Why GAO Did This Study
DOD’s health care system prepares medical personnel for wartime or humanitarian missions while providing health care to servicemembers and other eligible beneficiaries. It is responsible for ensuring that military servicemembers are physically and mentally fit to perform their missions and that it has an adequate number of medical personnel with the requisite skills and training to meet DOD’s mission needs (operational medical force readiness). DOD uses GME programs to recruit and retain military physicians by providing specialized medical training through physician residencies and fellowships in exchange for active duty service obligations…
What GAO Found
The National Defense Authorization Act for Fiscal Year 2017 (NDAA 2017) directed the Secretary of Defense to establish and implement a process to oversee military graduate medical education (GME).
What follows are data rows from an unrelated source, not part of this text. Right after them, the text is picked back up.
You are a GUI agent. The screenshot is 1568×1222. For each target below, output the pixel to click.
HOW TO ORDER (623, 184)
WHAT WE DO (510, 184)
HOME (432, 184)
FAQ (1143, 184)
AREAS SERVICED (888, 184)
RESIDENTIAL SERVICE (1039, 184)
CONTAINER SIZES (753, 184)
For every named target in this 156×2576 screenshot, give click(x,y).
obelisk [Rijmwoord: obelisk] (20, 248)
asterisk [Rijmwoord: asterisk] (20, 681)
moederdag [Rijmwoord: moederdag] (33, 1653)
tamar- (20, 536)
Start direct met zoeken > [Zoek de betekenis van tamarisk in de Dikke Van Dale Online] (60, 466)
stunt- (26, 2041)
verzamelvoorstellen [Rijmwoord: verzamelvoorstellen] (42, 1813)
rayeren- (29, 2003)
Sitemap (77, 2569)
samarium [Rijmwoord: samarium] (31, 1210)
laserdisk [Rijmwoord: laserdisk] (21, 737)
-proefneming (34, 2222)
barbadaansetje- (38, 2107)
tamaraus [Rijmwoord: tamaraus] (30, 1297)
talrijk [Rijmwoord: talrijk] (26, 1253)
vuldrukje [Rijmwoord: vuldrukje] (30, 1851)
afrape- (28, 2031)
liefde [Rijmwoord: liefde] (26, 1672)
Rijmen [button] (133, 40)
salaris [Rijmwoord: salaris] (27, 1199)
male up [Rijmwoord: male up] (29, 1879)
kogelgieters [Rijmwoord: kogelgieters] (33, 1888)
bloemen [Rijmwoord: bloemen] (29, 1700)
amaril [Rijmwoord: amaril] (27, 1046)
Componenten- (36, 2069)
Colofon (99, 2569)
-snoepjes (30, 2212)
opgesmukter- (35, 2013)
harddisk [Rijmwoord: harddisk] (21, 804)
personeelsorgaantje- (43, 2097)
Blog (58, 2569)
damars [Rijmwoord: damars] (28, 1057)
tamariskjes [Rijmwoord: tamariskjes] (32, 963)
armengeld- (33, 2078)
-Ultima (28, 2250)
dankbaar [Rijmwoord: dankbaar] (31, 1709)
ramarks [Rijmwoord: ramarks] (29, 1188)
The goal was to ensure GME programs fully supported operational medical force readiness, and the NDAA 2017 included several requirements for the process. In July 2018, the Department of Defense (DOD) provided a report to Congress outlining its proposed GME oversight process, and GAO found that the proposed process addressed each of the NDAA 2017 requirements. (See table.) The process formalized practices that were already in place within the military services, while also establishing two new oversight entities—the Oversight Advisory Council and the Integration Advisory Board. These entities were chartered in late 2018 and report to the director of DOD’s Defense Health Agency.